Raw records →

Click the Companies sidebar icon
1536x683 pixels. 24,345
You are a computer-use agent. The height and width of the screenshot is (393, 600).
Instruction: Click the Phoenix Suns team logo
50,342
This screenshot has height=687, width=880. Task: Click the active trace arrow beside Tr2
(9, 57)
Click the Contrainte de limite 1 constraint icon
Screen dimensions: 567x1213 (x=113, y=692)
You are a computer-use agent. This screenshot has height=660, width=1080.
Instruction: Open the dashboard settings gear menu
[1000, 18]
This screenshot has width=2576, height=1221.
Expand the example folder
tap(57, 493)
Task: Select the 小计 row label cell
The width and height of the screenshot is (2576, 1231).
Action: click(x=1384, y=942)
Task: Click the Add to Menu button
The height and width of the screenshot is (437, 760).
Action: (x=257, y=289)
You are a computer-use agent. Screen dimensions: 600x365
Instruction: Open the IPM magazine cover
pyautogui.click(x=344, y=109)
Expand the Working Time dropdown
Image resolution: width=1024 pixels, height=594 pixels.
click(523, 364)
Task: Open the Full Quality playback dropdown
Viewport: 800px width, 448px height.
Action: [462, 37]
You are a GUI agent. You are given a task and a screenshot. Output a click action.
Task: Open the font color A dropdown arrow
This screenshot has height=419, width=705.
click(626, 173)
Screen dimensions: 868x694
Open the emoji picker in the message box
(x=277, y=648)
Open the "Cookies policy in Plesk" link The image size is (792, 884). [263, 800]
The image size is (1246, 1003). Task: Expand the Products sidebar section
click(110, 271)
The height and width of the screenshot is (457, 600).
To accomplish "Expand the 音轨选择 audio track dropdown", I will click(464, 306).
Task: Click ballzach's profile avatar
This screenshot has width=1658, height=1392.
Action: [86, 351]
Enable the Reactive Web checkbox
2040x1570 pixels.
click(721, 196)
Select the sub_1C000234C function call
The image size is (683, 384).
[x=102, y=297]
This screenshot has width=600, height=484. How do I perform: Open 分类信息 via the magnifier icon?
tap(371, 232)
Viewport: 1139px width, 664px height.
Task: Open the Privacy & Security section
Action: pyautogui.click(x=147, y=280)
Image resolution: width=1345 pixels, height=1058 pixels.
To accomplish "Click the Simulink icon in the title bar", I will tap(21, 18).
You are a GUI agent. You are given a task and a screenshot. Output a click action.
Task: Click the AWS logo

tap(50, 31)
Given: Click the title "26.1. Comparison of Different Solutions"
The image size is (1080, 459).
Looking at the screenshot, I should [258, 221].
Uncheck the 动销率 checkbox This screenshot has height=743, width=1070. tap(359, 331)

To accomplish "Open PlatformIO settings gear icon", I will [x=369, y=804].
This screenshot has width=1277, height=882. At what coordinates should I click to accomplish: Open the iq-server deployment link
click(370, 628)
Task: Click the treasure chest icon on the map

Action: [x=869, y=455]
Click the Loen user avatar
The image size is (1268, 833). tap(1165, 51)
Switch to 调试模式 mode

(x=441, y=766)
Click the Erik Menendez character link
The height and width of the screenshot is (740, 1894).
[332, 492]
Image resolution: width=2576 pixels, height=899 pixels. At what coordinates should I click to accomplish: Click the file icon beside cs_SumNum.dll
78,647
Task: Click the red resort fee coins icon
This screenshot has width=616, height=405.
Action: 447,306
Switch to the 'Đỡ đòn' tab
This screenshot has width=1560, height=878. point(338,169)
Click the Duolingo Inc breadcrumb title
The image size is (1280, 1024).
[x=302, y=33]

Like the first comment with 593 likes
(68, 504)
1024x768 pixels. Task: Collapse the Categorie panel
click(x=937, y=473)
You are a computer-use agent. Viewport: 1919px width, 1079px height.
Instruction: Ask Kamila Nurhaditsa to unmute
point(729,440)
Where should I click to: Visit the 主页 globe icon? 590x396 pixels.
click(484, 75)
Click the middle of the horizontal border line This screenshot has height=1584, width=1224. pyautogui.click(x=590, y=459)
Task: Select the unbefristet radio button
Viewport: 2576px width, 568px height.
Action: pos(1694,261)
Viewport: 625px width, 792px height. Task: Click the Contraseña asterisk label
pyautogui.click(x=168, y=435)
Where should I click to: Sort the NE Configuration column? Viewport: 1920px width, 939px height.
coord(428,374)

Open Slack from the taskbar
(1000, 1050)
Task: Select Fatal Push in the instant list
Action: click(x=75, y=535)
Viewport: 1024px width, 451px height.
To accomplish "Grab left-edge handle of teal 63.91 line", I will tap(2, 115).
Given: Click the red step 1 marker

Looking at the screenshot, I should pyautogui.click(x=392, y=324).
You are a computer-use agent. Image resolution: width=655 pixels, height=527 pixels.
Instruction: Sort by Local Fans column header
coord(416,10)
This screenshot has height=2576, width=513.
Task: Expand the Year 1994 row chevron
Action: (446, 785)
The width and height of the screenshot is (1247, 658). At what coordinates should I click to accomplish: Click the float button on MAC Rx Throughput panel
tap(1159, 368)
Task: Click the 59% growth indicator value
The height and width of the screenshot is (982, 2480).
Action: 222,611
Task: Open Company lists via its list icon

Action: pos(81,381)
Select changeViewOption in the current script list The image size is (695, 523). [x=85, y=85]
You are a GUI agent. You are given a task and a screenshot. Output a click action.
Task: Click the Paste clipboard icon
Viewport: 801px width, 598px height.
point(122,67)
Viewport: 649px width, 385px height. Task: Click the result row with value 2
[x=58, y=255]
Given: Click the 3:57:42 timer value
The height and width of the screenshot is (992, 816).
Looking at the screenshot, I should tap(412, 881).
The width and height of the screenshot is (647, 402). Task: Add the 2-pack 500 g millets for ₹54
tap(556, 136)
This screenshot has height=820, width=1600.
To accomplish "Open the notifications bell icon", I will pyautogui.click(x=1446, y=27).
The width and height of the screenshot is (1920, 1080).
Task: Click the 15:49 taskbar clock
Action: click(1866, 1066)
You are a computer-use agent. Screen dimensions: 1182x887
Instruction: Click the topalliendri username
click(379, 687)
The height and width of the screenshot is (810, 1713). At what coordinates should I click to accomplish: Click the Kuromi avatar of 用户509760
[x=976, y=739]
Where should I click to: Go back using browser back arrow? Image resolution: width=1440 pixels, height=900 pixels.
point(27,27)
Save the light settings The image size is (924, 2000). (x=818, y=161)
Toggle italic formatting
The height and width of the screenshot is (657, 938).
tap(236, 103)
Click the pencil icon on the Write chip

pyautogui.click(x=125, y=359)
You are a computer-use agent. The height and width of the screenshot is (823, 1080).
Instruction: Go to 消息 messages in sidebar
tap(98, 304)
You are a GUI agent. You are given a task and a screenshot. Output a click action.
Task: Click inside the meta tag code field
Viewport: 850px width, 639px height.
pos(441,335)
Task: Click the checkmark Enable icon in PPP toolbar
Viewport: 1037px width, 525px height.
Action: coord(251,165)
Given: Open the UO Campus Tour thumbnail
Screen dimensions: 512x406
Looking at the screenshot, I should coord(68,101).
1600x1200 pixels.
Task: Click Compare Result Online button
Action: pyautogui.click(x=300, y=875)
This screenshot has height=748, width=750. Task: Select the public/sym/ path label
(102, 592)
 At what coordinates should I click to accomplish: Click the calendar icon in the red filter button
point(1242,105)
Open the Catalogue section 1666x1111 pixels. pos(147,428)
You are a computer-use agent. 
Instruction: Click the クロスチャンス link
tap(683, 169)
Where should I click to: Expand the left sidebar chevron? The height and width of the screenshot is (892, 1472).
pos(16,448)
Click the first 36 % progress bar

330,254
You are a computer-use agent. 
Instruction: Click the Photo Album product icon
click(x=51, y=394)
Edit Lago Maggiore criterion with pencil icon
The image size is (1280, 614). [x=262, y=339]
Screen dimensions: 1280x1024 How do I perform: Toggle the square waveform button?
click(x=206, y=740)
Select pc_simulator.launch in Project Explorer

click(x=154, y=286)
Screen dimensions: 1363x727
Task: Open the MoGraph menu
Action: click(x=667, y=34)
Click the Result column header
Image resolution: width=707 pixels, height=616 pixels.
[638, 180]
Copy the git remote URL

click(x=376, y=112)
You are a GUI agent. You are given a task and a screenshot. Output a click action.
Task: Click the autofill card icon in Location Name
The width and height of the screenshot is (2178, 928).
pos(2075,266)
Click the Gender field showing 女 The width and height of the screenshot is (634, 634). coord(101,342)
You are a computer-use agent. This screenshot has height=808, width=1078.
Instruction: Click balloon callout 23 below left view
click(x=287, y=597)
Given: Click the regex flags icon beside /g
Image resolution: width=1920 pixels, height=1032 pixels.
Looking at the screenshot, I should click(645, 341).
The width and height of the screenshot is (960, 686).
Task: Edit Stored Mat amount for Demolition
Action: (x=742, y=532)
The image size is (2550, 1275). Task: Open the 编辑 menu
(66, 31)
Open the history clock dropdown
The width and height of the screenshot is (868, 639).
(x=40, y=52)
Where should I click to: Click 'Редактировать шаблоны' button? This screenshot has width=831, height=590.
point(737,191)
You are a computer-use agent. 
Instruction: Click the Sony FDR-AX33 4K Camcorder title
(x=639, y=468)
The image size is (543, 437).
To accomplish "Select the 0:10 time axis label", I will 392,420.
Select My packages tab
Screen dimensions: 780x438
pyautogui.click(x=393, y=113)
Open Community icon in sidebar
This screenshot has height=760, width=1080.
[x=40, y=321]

Written exercise → From the data above, write out as a numbered list the part that opens with the line containing "Click the Erik Menendez character link" and closes with the line containing "pyautogui.click(x=168, y=435)", skipping any blank lines.

Expected answer →
1. Click the Erik Menendez character link
2. The height and width of the screenshot is (740, 1894).
3. [332, 492]
4. Image resolution: width=2576 pixels, height=899 pixels. At what coordinates should I click to accomplish: Click the file icon beside cs_SumNum.dll
5. 78,647
6. Task: Click the red resort fee coins icon
7. This screenshot has width=616, height=405.
8. Action: 447,306
9. Switch to the 'Đỡ đòn' tab
10. This screenshot has width=1560, height=878. point(338,169)
11. Click the Duolingo Inc breadcrumb title
12. The image size is (1280, 1024).
13. [x=302, y=33]
14. Like the first comment with 593 likes
15. (68, 504)
16. 1024x768 pixels. Task: Collapse the Categorie panel
17. click(x=937, y=473)
18. You are a computer-use agent. Viewport: 1919px width, 1079px height.
19. Instruction: Ask Kamila Nurhaditsa to unmute
20. point(729,440)
21. Where should I click to: Visit the 主页 globe icon? 590x396 pixels.
22. click(484, 75)
23. Click the middle of the horizontal border line This screenshot has height=1584, width=1224. pyautogui.click(x=590, y=459)
24. Task: Select the unbefristet radio button
25. Viewport: 2576px width, 568px height.
26. Action: pos(1694,261)
27. Viewport: 625px width, 792px height. Task: Click the Contraseña asterisk label
28. pyautogui.click(x=168, y=435)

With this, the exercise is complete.